Another Disclaimer: I know how to source spam. I can spam the hell out of this thread and explain to you in great depth how and why the minimum wage is destructive and why, empirically, the push for $15 an hour is ridiculous. But I'm not going to do that: this is all theory, and I would love to see someone justify the MW on New Keynesian grounds.

The New Keynesian story on unemployment is pretty simple: when total-dollar spending (NGDP) lags in the short run, unemployment rises because prices and wages are sticky downward. That's why papers on this, like Greg Mankiw's seminal research from the 1990s, suggests that monetary policy ought to commit to targeting the "stickiest price," which in most cases is the price of labor (i.e., targeting some measure of wage inflation).

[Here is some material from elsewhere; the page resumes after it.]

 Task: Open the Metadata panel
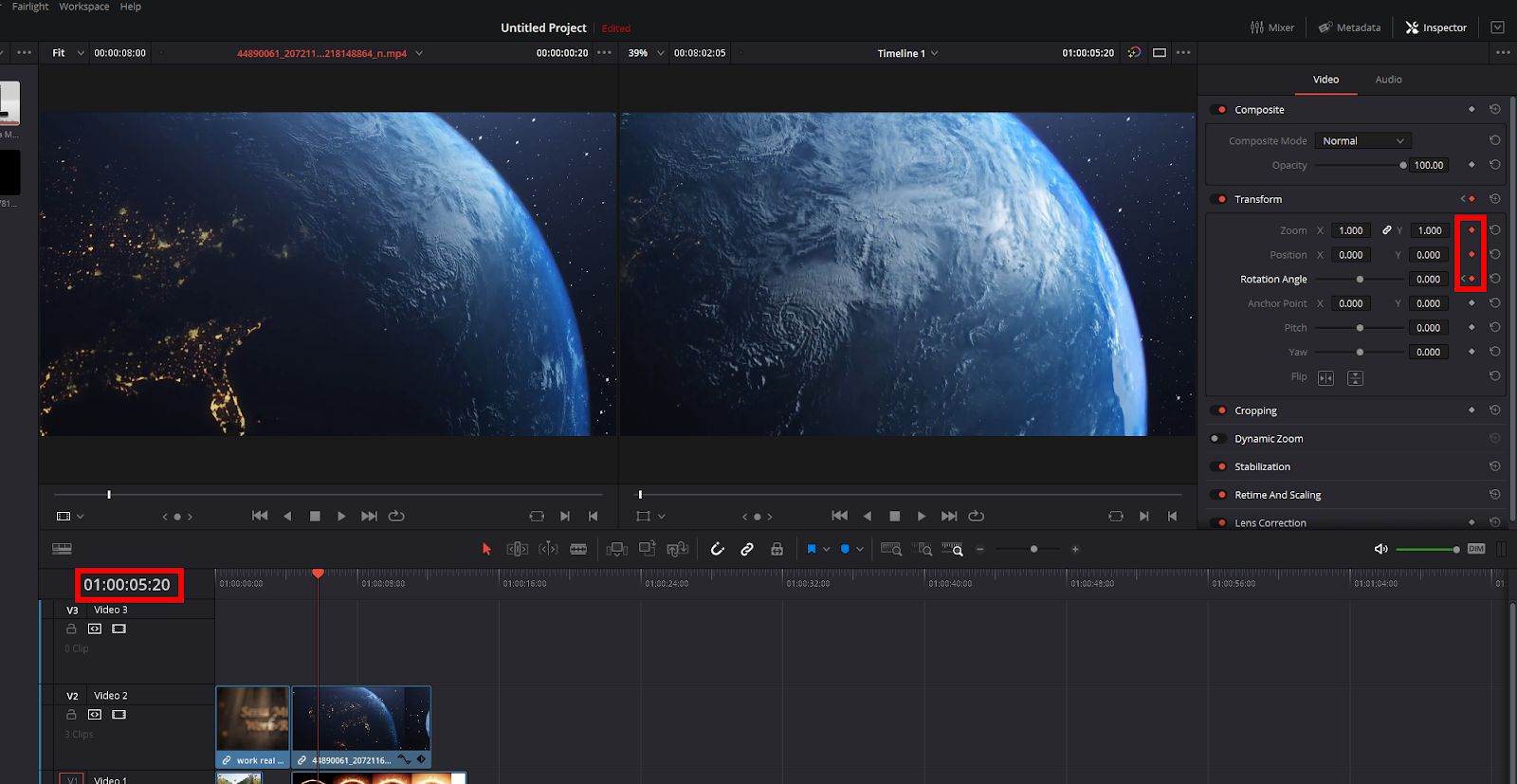[x=1349, y=27]
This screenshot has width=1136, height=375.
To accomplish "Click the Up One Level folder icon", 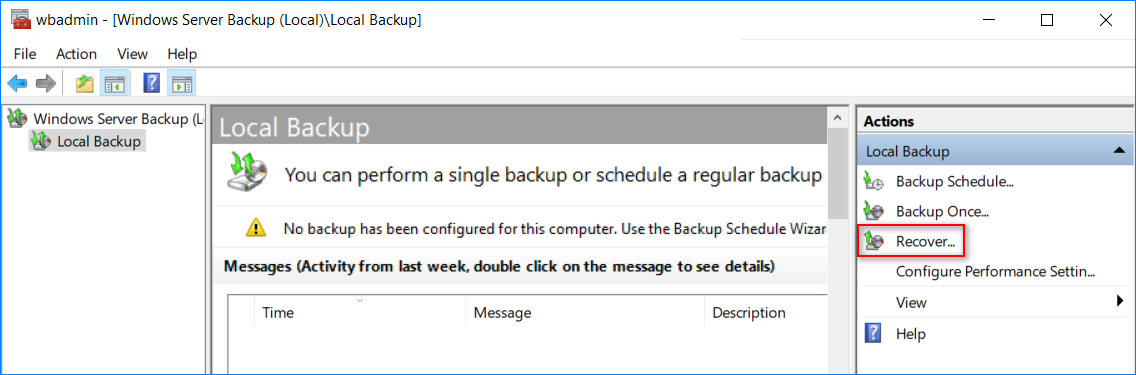I will click(85, 84).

Now, if wage stickiness begets unemployment, you'd think the narrative, ideally, would be to reduce wage stickiness--said otherwise, improve labor-market flexibility--and *not* to actively increase it, and significantly so via a whopping doubling of the minimum wage, the stickiest wage of all. There's a reason we see that stupid EPI graph--no, not the "wage stagnation" graph, though that's bullsh1t, too--showing that the "real value" of the MW has declined since its 1968 peak: the bloody wage is sticky. Indeed, most people make more than the MW, and the law now applies to a wider variety of industries than it once did, so cool the social-justice arguments for just a moment (and, of course, the graph probably normalizes by the faulty CPI, mismeasures productivity, doesn't account for compensation, ignores the EITC, etc.).

But the point stands: the MW is very, very, very sticky. It's designed to be sticky because the intention is to arbitrarily set a floor for wages. Irrespective of whether this argument is well-intentioned, it has one crucial flaw: markets cannot clear. In other words, the inherent self-correcting mechanism--which, I acknowledge, takes a long bloody time to work its way through the economy (because of wage stickiness, if I haven't hammered that enough)--dissipates. That's why the Fed has to go gangbusters with QE et al.: because Congress fcked up and made wages stickier.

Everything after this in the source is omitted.